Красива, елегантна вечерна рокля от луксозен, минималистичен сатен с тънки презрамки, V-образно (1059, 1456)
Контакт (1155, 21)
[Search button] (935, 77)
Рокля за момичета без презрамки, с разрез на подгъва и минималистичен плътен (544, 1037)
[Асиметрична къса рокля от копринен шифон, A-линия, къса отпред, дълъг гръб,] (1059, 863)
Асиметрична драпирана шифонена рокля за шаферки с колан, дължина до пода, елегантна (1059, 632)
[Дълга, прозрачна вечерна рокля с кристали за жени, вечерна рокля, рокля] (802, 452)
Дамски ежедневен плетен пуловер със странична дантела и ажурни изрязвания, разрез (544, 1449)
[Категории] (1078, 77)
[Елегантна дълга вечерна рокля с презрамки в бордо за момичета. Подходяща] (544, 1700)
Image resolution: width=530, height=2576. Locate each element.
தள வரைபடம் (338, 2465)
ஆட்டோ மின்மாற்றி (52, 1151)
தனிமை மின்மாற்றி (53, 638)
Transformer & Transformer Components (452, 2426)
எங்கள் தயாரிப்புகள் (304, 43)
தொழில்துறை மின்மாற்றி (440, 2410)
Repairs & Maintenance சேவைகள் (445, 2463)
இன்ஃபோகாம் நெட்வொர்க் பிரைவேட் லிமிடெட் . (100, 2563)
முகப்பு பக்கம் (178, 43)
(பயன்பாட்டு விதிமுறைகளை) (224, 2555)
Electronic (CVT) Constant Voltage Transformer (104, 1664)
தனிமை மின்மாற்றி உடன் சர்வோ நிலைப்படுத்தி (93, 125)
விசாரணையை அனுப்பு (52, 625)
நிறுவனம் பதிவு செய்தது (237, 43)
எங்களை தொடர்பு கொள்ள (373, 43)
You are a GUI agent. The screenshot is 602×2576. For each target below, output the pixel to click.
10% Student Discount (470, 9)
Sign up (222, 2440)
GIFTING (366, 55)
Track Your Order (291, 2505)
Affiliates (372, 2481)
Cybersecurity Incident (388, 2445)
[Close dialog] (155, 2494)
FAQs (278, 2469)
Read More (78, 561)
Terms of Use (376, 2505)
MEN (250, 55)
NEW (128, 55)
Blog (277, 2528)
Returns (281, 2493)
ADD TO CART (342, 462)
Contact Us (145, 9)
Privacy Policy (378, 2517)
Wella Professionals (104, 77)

* * * * * * *

> **Required work**: Show all lines above that contain "вечерна".

> **Completed task**:
Красива, елегантна вечерна рокля от луксозен, минималистичен сатен с тънки презрамки, V-образно (1059, 1456)
[Дълга, прозрачна вечерна рокля с кристали за жени, вечерна рокля, рокля] (802, 452)
[Елегантна дълга вечерна рокля с презрамки в бордо за момичета. Подходяща] (544, 1700)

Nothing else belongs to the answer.